What Are The Facts on Beryllium Contaminants in Well Water

What is Beryllium and how do I know if it’s in my drinking water?

Beryllium is a metallic element that can dissolve into water. It occurs naturally in New Hampshire’s bedrock and as a result, can be found in water drawn from bedrock wells. Beryllium has no taste, color or odor, so the only way to determine if it is in your drinking water is to test it in a laboratory. Beryllium was added to the Environmental Protection Agency’s list of contaminants in 1994 under the Safe Drinking Water Act. Therefore the information about its presence and effects in New Hampshire are limited.


When beryllium combines with other elements to form compounds, these substances have been associated with damage to the bones and lungs. It has also caused cancer in laboratory animals, such as rats and mice when those animals are exposed to high levels over their lifetime. When it comes to humans, there is little evidence that beryllium poses a cancer risk from drinking water.


The EPA sets guidelines on contaminants that are safe to drink and limits on those that pose health risks. Because studies on the effects of beryllium on humans have provided minimal evidence, the EPA ‘s contamination limits – known as the maximum contaminant level – are low, but provide an extra uncertainty factor to account for possible increased risk of cancer.


Samples of drinking water taken across the state have found beryllium in well water in the Mt. Washington Valley and along the west portion of the Kancamangus Highway. The levels of beryllium in most cases were very low, and less than 1 percent of bedrock wells tested showed an amount of beryllium above the EPA’s maximum contaminant level limits.
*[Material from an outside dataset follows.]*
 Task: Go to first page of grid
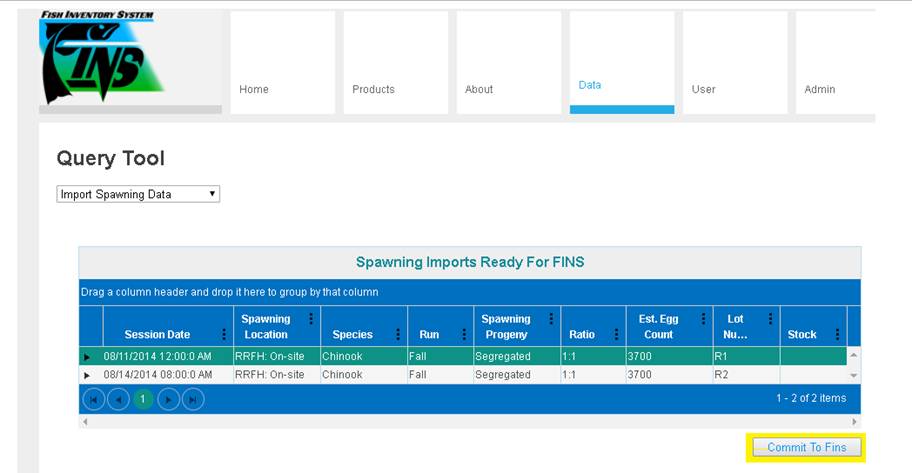point(93,399)
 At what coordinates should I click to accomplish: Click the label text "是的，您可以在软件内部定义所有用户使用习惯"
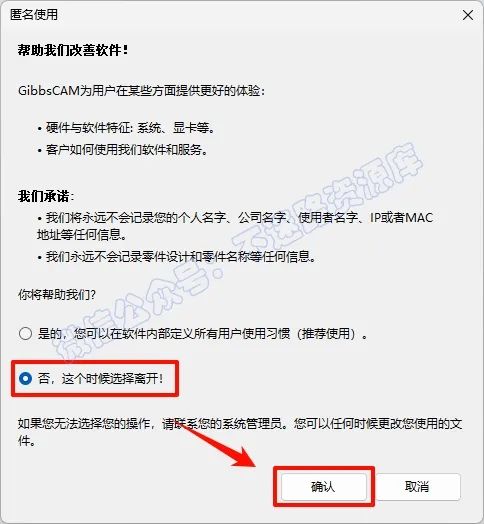pos(164,334)
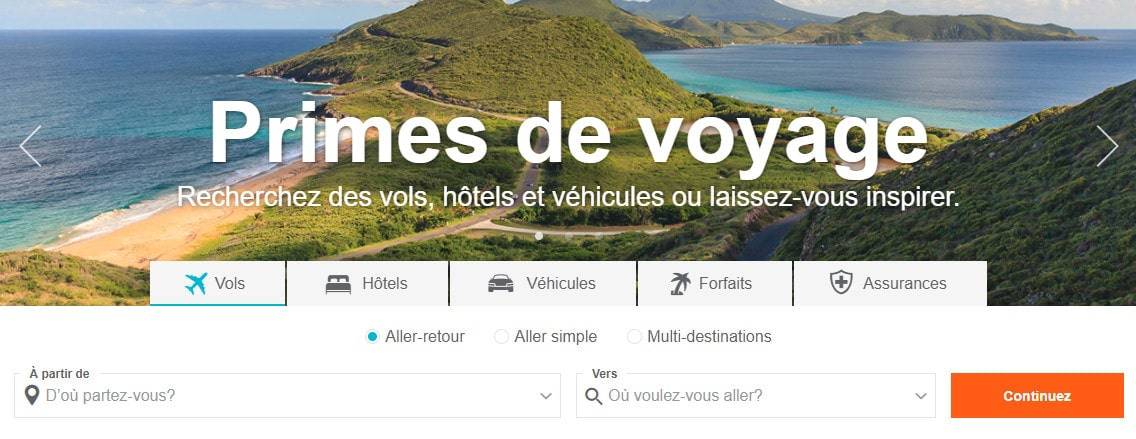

Beryllium is also found in mineral deposits in the Acworth and Alstead area, Lake Pautuckaway and in parts of the state that have “two-mica granite” or Conway granite.

In dug wells, which take water closer to the surface of the earth, beryllium concentrations are low and likely fall within EPA limits.


If your home water well has levels of beryllium that exceed the EPA limit, there are some ways you can solve the problem, but most people opt for water treatment. A homeowner only needs to treat the water used for drinking and cooking, which in the average home is only about four gallons per day. A point-of-use filtration system, such as an under the sink filter, will likely suffice.

Here are a few water treatment options that will address the problem:

Reverse osmosis: In a reverse osmosis filtration system, water flows through a membrane, filtering out some of the molecules within the water, including beryllium. These molecules, plus some water, are flushed into your home’s wastewater system. The treated water is stored in a small storage tank until needed. Solids in the water can sometimes clog the membrane, so a sediment prefilter should also be installed.

Water softener: A water softener uses an “ion exchange” system to filter out contaminant molecules from the drinking water. These systems filter the whole house’s water as it comes into the home and is commonly used to treat hard water. Water softeners are not proven to thoroughly remove beryllium, but could help if the concentration level is high.

Activated alumina: In this process, well water passes through an activated filter, typically a fiberglass canister. The beryllium sticks to the alumina, as well as other contaminants, such as arsenic and uranium, and are discarded with the used filter. Activated alumina can be used with both point-of-use and whole house treatment systems. If you need to treat a large amount of water, such as for business use, activated alumina may be more cost effective.